Operation Diaries: Handling System Outages Caused by High Traffic Incidents on AWS Ch.2
System Bottleneck
After investigating the root causes of the system bottleneck, the next step is to pinpoint where the service breakdown occurs.
When a user sends a request, it passes through multiple stages, starting with the front-end server, moving through the back-end, and finally reaching the database before a response is returned.
Throughout this process, several services and resources are involved. Typically, a request is not blocked because all services in the chain fail; rather, one specific service is encountering an issue.
Thus, our focus is to identify the “bottleneck” in the system.
The first metric to analyze is the CPU usage of each service at the time of the incident.
In this case, the database server showed signs of overload, with excessive CPU usage. Our initial assumption is that the request is getting stuck at the database, unable to complete.
Refer to Figure 1, which displays the CPU utilization of the database server over time.
While exact figures are not available, the steep peak in the graph clearly indicates CPU utilization reaching 100%.
Moreover, we identified that some time-consuming SQL queries were consuming significant resources on the database server during the incident, with some taking up to 3 seconds per execution. This is shown in Figure 2:
Further investigation revealed that the database auto-scaling process was too slow to handle the surge in traffic.
Whereas a typical backend server (EC2) can be scaled up in about 5 minutes, provisioning a new database server (RDS) takes over 15 minutes — by which time many users may have already left.
It’s understandable that database initialization takes longer, as it involves migrating data to the new instance. Therefore, reducing the time to provision a database server is not a simple solution.
Short-term Solution
To address the bottleneck, our solution focuses on three main areas:
- Optimizing database performance, such as improving SQL queries or adding indexes[2].
- Pre-scaling servers before high-traffic events.
- Implementing memory caching.
After discussions with the backend engineering team, we decided to prioritize memory caching.
While we work on implementing this caching mechanism, we will pre-scale the servers an hour before popular baseball games to mitigate the delays in scaling.
Customers help us identify “hot” baseball games by sending push notifications to users before these events.
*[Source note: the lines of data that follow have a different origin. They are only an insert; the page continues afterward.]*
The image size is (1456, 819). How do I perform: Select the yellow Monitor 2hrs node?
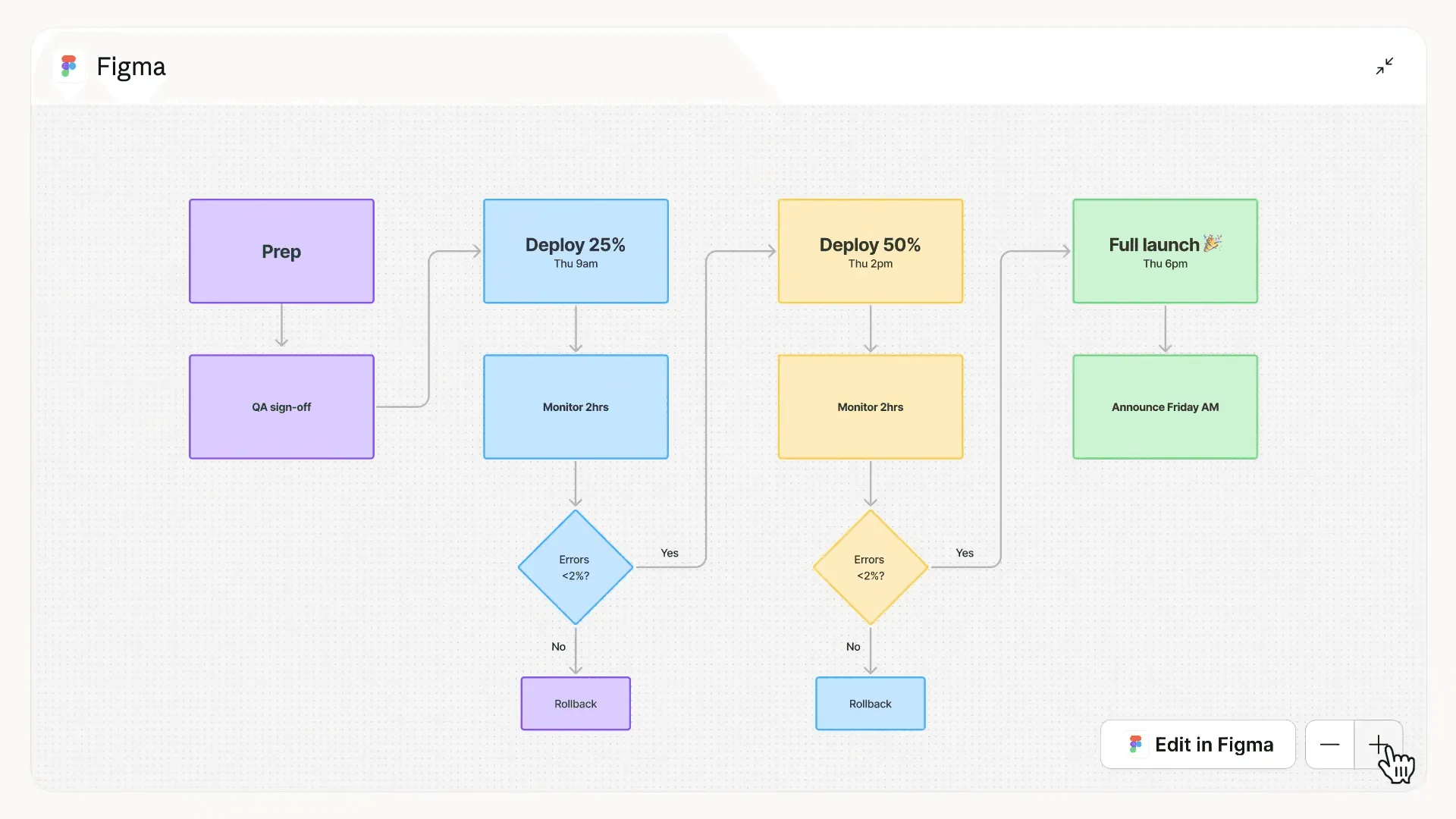point(869,406)
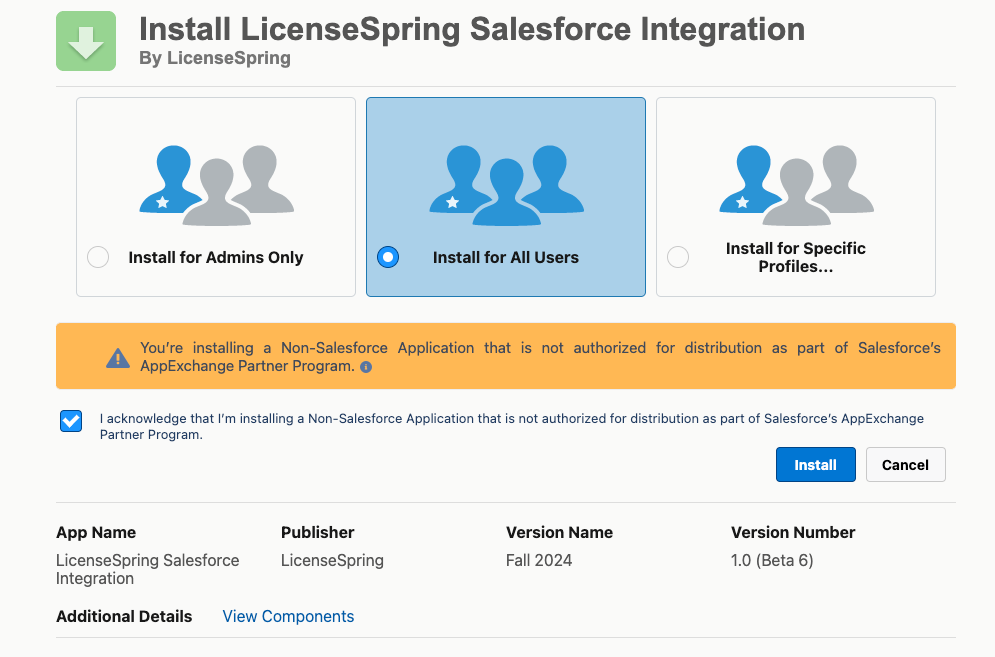Click the Install for Specific Profiles label

[795, 257]
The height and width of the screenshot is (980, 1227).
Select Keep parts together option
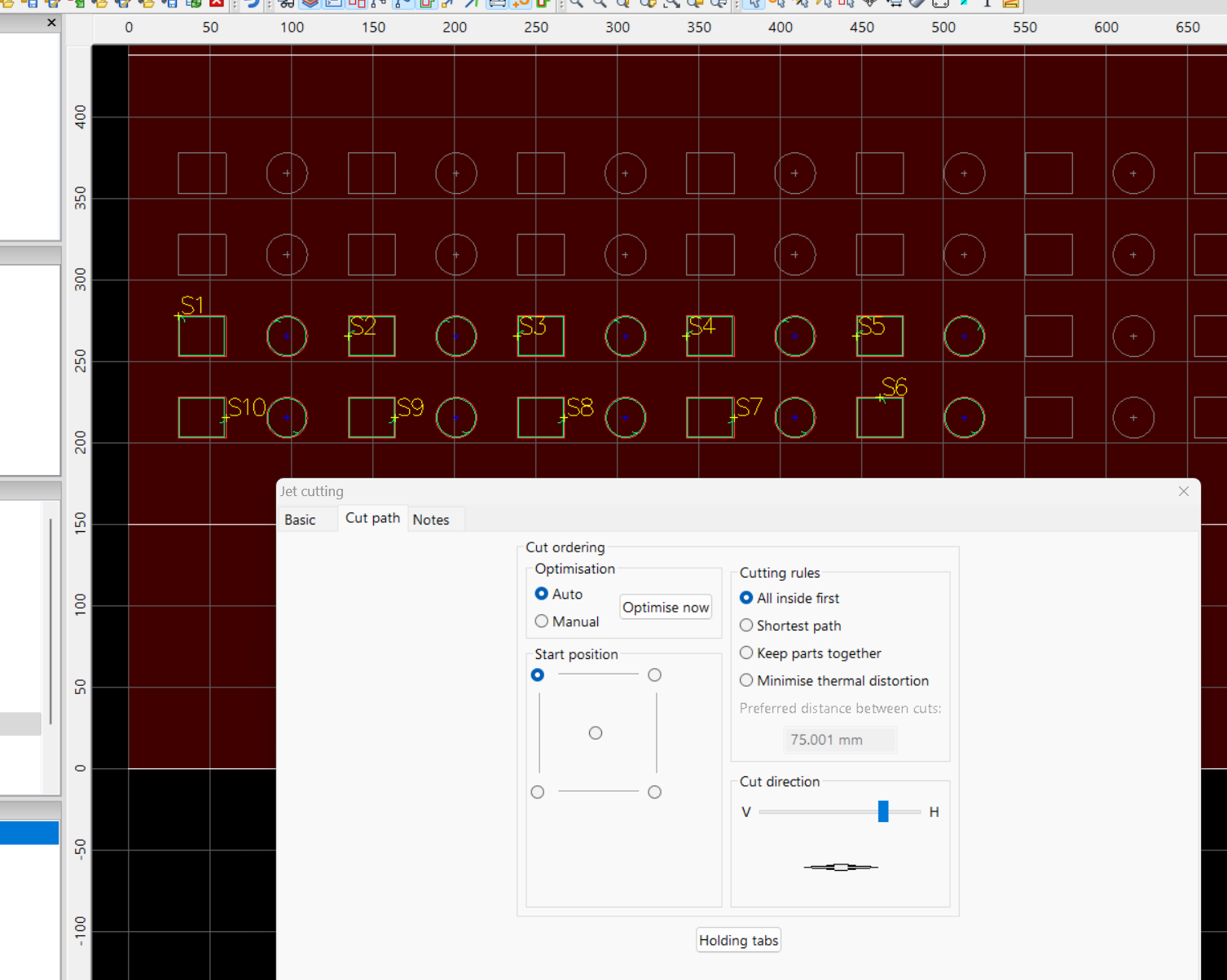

These games typically lead to traffic surges. While pre-scaling servers is a short-term solution, there are additional considerations.
Since database servers scale slowly, we increase their capacity to the maximum level before a game begins, ensuring no additional scaling is required during the event. In contrast, backend servers scale more quickly, giving us flexibility to adjust as needed.
Determining the optimal number of servers is particularly challenging. Even when we can predict the number of users, the exact server requirements vary depending on how quickly users join.
To be cautious, we start with a conservative number of servers and adjust based on real-time traffic data.
This process is technically complex and was one of the more time-consuming challenges early on.
The final outcome is shown in Figure 3:
The graph shows the number of database servers (orange line) and CPU utilization (blue line) over time. The rectangular box indicates the duration of the baseball game.
As the graph shows, we double the number of database servers about an hour before the game begins and maintain this increased capacity throughout the event.
Interestingly, we were somewhat conservative in our server estimates, as CPU utilization during the game was actually lower than normal.
Figure 4 illustrates the number of backend machines and their CPU utilization over time.
Although we set a minimum number of backend servers before the game, we were less conservative with backend capacity compared to the database servers.
As a result, the backend scaled gradually during the event. Since backend servers provision faster, this did not affect service availability and allowed us to save costs.
While this short-term strategy seems effective, some further considerations remain, which will be discussed in the next chapter.
Previous Chapter: Operation Diaries: Handling System Outages Caused by High Traffic Incidents on AWS Ch.1
[1] SQL Query: A command used to retrieve data from a database. In our case, certain SQL queries were excessively time-consuming, leading to high CPU utilization and preventing the system from handling other requests effectively.
[2] Index: A data structure used in databases to improve query efficiency, similar to a table of contents in a book. Adding indexes can help speed up data retrieval.